Work order ▸ Each line below from the one containing "Task: Toggle the padlock" through the one containing "Task: Select the clock tower thumbnail" should be output exactly as it stands, and no other line should appear.

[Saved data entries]

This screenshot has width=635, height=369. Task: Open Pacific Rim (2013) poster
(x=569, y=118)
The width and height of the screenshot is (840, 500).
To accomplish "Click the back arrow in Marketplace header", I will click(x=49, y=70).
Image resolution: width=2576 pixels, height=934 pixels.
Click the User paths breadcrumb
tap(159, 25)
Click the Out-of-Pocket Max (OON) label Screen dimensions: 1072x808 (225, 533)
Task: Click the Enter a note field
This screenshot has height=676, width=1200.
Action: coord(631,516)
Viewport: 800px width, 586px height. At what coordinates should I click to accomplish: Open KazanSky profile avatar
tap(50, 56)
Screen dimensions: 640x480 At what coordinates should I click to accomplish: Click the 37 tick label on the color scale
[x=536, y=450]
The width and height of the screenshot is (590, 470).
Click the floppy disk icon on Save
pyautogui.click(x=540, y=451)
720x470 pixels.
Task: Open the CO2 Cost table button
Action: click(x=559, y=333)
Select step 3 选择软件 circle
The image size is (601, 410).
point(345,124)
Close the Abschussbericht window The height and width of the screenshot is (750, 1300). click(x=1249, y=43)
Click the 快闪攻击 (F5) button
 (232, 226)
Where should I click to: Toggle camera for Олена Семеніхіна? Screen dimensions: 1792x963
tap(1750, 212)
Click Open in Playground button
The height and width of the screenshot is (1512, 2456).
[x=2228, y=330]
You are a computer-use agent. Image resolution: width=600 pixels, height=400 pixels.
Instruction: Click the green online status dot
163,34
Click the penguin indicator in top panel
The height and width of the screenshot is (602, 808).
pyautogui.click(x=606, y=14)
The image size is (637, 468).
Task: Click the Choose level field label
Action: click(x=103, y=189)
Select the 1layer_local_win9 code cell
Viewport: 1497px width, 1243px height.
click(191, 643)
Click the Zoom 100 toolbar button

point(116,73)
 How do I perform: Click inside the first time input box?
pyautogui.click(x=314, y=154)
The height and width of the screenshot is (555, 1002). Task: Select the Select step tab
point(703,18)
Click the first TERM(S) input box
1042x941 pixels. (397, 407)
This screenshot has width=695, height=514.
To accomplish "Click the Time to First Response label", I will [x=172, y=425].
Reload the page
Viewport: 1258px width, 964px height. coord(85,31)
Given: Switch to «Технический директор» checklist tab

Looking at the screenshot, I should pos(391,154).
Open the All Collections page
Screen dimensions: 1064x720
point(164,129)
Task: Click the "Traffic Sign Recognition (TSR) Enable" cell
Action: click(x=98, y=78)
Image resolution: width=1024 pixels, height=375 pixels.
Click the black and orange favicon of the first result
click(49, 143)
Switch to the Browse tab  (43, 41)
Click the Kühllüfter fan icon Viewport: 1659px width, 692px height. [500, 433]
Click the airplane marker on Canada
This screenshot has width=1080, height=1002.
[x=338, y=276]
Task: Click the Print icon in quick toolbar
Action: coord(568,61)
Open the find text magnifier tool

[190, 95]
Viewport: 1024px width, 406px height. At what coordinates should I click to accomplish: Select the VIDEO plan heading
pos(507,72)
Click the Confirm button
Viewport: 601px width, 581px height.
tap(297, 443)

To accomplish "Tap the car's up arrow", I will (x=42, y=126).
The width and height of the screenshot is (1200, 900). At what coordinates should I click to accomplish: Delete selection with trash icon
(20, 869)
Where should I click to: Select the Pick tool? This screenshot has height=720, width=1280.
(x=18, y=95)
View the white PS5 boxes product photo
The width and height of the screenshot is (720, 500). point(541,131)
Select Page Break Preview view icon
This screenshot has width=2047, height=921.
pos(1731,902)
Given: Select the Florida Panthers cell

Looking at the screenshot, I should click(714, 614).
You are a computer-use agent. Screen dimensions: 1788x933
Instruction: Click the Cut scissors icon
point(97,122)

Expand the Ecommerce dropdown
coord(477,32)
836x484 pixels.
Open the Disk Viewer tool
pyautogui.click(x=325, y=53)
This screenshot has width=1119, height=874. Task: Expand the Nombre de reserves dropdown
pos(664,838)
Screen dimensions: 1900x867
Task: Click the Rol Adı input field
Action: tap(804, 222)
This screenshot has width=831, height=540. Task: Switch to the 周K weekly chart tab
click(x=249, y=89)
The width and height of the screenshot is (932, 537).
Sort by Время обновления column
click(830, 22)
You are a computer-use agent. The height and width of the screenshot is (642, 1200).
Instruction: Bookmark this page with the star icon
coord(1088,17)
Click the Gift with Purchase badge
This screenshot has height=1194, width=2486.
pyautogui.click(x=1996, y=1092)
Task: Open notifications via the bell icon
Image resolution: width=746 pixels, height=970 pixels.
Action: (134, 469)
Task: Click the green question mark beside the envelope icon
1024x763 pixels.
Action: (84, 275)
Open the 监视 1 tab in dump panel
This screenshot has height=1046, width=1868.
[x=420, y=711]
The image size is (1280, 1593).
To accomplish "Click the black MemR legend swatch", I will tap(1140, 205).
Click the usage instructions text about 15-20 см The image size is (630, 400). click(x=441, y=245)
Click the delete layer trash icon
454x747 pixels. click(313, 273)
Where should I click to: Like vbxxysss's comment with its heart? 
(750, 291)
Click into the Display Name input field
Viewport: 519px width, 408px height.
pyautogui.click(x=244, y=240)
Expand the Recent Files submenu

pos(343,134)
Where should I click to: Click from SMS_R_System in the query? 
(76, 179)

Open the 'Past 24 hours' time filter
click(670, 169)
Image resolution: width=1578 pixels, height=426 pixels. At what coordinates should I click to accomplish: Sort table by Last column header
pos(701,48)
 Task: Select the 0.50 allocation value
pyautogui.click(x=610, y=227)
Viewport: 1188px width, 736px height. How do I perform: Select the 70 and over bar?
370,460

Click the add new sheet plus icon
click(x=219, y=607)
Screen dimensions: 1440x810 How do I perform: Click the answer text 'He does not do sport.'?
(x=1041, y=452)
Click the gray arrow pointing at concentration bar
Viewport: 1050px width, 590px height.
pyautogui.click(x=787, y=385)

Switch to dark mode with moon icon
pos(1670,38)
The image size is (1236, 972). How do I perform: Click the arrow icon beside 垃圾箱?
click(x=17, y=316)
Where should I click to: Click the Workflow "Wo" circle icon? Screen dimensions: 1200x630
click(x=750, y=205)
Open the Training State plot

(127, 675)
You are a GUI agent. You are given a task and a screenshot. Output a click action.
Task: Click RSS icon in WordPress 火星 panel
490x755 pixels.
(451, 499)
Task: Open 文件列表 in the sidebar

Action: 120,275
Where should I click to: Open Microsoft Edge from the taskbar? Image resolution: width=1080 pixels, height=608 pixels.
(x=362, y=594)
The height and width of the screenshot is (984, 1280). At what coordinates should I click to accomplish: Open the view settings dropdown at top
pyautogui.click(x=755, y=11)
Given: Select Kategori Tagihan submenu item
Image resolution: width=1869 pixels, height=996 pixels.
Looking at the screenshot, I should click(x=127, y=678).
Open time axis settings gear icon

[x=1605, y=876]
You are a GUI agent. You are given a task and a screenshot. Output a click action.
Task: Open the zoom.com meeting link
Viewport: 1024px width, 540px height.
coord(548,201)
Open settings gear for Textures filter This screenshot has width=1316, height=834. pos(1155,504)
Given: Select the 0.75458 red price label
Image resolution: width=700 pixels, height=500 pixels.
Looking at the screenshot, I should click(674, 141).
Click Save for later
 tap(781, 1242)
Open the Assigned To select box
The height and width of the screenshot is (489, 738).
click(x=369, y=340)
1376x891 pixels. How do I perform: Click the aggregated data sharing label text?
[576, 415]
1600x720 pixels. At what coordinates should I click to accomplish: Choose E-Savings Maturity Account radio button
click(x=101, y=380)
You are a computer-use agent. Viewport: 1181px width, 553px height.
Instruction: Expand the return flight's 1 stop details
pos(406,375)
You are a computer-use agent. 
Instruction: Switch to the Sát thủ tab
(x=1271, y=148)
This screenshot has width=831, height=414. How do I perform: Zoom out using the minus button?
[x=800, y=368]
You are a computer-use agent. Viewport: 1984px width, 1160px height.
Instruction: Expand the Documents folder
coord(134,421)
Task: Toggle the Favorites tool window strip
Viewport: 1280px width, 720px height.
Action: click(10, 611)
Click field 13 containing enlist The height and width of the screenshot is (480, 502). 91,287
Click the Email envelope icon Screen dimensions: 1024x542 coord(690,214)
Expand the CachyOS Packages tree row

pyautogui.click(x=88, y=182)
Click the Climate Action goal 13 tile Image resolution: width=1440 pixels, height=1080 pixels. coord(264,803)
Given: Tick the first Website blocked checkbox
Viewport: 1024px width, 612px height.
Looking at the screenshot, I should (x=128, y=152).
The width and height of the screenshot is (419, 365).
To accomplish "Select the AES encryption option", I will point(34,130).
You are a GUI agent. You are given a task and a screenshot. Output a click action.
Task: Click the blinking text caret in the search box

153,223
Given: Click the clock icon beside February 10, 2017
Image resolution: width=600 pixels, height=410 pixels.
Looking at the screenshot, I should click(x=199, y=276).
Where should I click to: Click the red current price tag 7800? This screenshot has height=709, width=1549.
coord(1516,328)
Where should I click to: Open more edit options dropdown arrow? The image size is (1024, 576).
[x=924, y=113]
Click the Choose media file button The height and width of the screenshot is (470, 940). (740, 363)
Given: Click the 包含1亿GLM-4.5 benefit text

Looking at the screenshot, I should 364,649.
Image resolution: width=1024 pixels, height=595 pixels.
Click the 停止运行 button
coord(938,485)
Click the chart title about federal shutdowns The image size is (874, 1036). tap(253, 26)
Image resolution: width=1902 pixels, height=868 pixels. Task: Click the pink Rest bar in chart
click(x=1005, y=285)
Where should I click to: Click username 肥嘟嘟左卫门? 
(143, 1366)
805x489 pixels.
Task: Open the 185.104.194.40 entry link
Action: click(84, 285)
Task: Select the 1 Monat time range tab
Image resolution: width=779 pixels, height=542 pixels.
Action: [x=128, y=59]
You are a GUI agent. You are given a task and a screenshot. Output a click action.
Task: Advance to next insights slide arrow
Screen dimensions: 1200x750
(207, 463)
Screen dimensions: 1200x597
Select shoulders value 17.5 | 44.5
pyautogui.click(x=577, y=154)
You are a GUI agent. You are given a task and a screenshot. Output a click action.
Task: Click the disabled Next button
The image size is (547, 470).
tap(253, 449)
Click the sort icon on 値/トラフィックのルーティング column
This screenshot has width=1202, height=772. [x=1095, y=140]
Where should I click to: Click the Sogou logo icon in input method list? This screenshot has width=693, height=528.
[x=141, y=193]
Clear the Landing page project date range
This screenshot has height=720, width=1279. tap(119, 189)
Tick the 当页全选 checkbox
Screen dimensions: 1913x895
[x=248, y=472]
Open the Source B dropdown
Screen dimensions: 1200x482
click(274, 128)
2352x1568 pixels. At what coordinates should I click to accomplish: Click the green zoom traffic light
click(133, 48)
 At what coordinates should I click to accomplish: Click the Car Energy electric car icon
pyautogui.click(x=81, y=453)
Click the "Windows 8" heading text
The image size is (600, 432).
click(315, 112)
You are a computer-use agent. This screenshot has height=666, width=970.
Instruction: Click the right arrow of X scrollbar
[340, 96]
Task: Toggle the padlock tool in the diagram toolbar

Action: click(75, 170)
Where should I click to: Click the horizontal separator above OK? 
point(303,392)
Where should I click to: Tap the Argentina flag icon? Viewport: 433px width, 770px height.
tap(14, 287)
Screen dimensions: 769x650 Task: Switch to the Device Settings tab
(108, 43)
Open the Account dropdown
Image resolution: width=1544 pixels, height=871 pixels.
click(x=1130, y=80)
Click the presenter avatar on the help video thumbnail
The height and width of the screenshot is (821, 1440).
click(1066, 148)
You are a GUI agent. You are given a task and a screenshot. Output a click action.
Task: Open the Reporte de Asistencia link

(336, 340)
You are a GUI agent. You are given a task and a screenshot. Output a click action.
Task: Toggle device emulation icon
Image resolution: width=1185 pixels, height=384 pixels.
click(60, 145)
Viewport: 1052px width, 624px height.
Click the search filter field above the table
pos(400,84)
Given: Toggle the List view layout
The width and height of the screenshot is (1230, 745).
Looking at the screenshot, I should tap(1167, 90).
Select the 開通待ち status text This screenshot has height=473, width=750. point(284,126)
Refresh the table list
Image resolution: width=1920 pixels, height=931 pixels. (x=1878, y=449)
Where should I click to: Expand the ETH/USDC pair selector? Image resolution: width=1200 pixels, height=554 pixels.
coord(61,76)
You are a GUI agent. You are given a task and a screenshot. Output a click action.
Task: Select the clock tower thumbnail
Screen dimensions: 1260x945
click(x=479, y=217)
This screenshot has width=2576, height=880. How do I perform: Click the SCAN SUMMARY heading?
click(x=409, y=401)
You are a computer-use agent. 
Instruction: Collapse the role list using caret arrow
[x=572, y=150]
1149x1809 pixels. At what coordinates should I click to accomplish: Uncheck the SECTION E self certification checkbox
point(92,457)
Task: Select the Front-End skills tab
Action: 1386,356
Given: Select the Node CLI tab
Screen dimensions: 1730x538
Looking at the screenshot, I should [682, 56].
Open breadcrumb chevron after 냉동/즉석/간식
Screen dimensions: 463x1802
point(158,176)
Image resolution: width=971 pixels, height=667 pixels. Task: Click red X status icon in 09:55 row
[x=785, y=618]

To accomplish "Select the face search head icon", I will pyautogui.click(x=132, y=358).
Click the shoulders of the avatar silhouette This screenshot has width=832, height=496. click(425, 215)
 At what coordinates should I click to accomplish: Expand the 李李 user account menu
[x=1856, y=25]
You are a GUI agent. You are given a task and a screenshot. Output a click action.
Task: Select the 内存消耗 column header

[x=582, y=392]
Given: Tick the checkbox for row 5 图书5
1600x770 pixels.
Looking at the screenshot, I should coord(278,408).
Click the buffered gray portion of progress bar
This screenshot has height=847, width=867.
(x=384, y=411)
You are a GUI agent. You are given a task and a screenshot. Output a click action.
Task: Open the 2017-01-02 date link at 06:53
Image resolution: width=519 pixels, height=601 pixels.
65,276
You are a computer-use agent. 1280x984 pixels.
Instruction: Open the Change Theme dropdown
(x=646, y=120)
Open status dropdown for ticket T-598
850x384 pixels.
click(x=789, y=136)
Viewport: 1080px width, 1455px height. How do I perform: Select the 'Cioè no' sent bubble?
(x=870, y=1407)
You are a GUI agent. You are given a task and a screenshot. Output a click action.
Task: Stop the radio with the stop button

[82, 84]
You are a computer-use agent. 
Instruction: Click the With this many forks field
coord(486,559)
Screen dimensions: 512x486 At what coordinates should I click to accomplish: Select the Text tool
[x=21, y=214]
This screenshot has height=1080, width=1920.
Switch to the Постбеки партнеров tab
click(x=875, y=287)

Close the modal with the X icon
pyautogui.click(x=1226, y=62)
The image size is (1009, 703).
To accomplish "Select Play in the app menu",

Response ▸
Task: Toggle the padlock tool in the diagram toolbar

Action: click(75, 170)
Where should I click to: Click the horizontal separator above OK? 
point(303,392)
Where should I click to: Tap the Argentina flag icon? Viewport: 433px width, 770px height.
tap(14, 287)
Screen dimensions: 769x650 Task: Switch to the Device Settings tab
(108, 43)
Open the Account dropdown
Image resolution: width=1544 pixels, height=871 pixels.
click(x=1130, y=80)
Click the presenter avatar on the help video thumbnail
The height and width of the screenshot is (821, 1440).
click(1066, 148)
You are a GUI agent. You are given a task and a screenshot. Output a click action.
Task: Open the Reporte de Asistencia link

(336, 340)
You are a GUI agent. You are given a task and a screenshot. Output a click action.
Task: Toggle device emulation icon
Image resolution: width=1185 pixels, height=384 pixels.
click(60, 145)
Viewport: 1052px width, 624px height.
Click the search filter field above the table
pos(400,84)
Given: Toggle the List view layout
The width and height of the screenshot is (1230, 745).
Looking at the screenshot, I should tap(1167, 90).
Select the 開通待ち status text This screenshot has height=473, width=750. point(284,126)
Refresh the table list
Image resolution: width=1920 pixels, height=931 pixels. (x=1878, y=449)
Where should I click to: Expand the ETH/USDC pair selector? Image resolution: width=1200 pixels, height=554 pixels.
coord(61,76)
You are a GUI agent. You are given a task and a screenshot. Output a click action.
Task: Select the clock tower thumbnail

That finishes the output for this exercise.